Once a vaccine has been approved by regulatory authorities, it is important to establish the optimal interval between doses. This is both the influence of this interval on the effectiveness of protection after the second dose and the risk of infection between doses. As a reminder, the risk of infection may be increased by both the lower efficacy of a single dose and the potential decrease in immunity associated with waiting for the second dose.

Scientists from Oxford conducted studies on the effectiveness of the vaccine, which was created thanks to the cooperation of their facility with AstraZeneca. They combined data from randomized controlled trials in the UK, Brazil and South Africa, including 8,948, 6,753 and 1,477 people, respectively (17,178 people in total). Participants were at least 18 years of age.

As it turned out, greater vaccine efficacy is obtained with a longer interval between the first and second standard doses (81% effectiveness for the three-month interval compared to 55% for the maximum six-week interval). Moreover, according to the authors of the study, a single dose of the vaccine is highly effective in the first three months (76% effective from 22 days after vaccination). The effectiveness assessment took into account the number of symptomatic COVID-19 cases confirmed by a positive COVID-19 test result and fever, cough, dyspnoea, loss of smell or loss of taste.

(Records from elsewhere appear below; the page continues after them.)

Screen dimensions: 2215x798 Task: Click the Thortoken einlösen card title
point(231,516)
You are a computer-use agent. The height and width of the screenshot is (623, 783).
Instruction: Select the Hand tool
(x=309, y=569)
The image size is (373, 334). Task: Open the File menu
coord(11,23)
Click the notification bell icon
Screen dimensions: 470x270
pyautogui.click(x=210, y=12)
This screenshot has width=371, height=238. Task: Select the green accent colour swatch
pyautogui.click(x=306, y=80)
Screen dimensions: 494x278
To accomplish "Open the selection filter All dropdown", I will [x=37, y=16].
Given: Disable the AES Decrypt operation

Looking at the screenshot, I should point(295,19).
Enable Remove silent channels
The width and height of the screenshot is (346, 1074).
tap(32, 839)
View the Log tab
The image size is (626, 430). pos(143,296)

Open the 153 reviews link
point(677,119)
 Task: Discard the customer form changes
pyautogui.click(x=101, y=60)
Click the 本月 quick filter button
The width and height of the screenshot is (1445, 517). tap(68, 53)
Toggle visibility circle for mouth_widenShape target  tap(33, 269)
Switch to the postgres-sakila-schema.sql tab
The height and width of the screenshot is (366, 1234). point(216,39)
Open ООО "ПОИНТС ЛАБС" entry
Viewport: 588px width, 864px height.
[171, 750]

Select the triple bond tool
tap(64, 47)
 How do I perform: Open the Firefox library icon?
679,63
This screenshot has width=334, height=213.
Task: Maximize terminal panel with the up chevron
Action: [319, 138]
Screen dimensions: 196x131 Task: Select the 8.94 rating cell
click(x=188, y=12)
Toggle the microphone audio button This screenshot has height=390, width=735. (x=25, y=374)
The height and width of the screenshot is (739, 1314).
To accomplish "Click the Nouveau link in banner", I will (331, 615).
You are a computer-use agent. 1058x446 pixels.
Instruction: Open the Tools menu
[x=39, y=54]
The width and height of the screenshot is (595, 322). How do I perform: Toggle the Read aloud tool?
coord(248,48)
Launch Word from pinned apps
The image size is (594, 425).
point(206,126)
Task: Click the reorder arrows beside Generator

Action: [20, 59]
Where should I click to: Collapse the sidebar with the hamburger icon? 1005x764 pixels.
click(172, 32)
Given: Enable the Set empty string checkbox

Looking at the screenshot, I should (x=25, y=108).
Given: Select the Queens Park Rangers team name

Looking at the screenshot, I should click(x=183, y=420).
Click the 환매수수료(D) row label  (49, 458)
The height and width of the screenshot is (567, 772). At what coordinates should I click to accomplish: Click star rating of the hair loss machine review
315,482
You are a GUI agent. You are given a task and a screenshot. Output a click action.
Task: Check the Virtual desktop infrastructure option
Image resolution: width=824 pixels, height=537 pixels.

The efficacy evaluations were supported by the results of the immune response in subjects aged 18-55 years: levels of virus-binding antibodies were more than twice as high in the group receiving the second dose of the vaccine with the greater delay.

The results suggest that the dosing interval can be safely extended to three months, given the protection provided by a single dose, which could enable countries using the vaccine to immunize a larger proportion of the population more quickly.

According to the authors, the results obtained are further support for the current policy of extended dosing intervals in the UK and are in line with the new WHO recommendations.

Other vaccines, such as influenza, Ebola and malaria, also provide better protection and a stronger immune response over a longer dosing interval.

‘Vaccine supply is likely to be limited, at least in the short term, so policymakers must choose how to administer doses to achieve the greatest public health benefit,’ said lead author of the study, Prof. Andrew Pollard from Oxford University. – In a limited supply, a policy of initially vaccinating more people with one dose may provide more immediate protection for the population than vaccinating half of the people with two doses. In the long term, the second dose should provide long-term immunity. Therefore, we encourage everyone who received their first vaccine to make sure they receive both doses.

It is not yet clear how long protection can last with a single dose of the vaccine as study results are limited to a maximum of three months. For this reason, a second dose of the vaccine is still recommended.